Sometimes when I solve a problem, cvxpy's status code is "optimal", but the resulting cvxpy Constraint objects have very large violation (on the order of 1e0 or even 1e1 on an absolute scale).

Why might this happen?

  1. Interface languages like cvxpy (or yalmip) need the translate a low-level solver's status code to something in its parlance. For example, if MOSEK has status codes at the level of "optimal / near optimal / inaccurate / infeasible", how should cvxpy map these to its status codes of "optimal / inaccurate / infeasible"? This is a hard question and there is no perfect answer.
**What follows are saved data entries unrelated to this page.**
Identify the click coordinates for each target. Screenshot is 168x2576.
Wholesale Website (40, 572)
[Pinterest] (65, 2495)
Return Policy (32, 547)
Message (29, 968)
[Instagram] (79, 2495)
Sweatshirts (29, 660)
  2. The user specifies some precision with their formulation in mind, but it may be that much higher precision is needed to account for the transformations between the user's formulation and what the solver sees. Moreover, I imagine it is very difficult to algorithmically determine increased precision requirements given the problem transformations.

Why is this a problem?

  1. It is a reasonable expectation for the user that if a solver is called with a given tolerance (say, 1e-6), that they not be returned a solution that simultaneously has status code "optimal" and has an inequality constraint that's violated by many orders of magnitude above that tolerance (say, an absolute violation of ~1.5, for a total of 7 orders of magnitude difference from the specified tolerance).

  2. Experts in optimization can and should know better than to trust a status code, but cvxpy is targeted at a broad audience of scientists and engineers. By lowering the barrier to use of advanced optimization techniques, cvxpy should also raise the safegaurds against using it incorrectly. Both cvx and cvxpy already do this by issuing warning flags or flat-out refusing to solve problems which are easily verified as being non-convex.

What steps might be taken to address this problem?

In all honesty, I think it could be a very interesting area of research in optimization to consider how numerical issues in canonization or standardization should be factored into selecting precision criteria. While it is certainly beyond the scope of cvxpy's developers to single-handedly take on this issue, it would be nice to take some early steps in that direction. Here are some bare-bones changes to cvxpy that I think would meaningfully improve the situation:

  1. Create a global "feasibility override tolerance" parameter with some large default value (say 1e-4) that the user can change to their liking.
  2. Before a call to ".solve()" returns with status code "optimal", check that max(c.violation()) < TOL for every constraint c in the problem. If this condition fails, then override the status code to "post-solver infeasible" (or something to that affect).

What are your thoughts?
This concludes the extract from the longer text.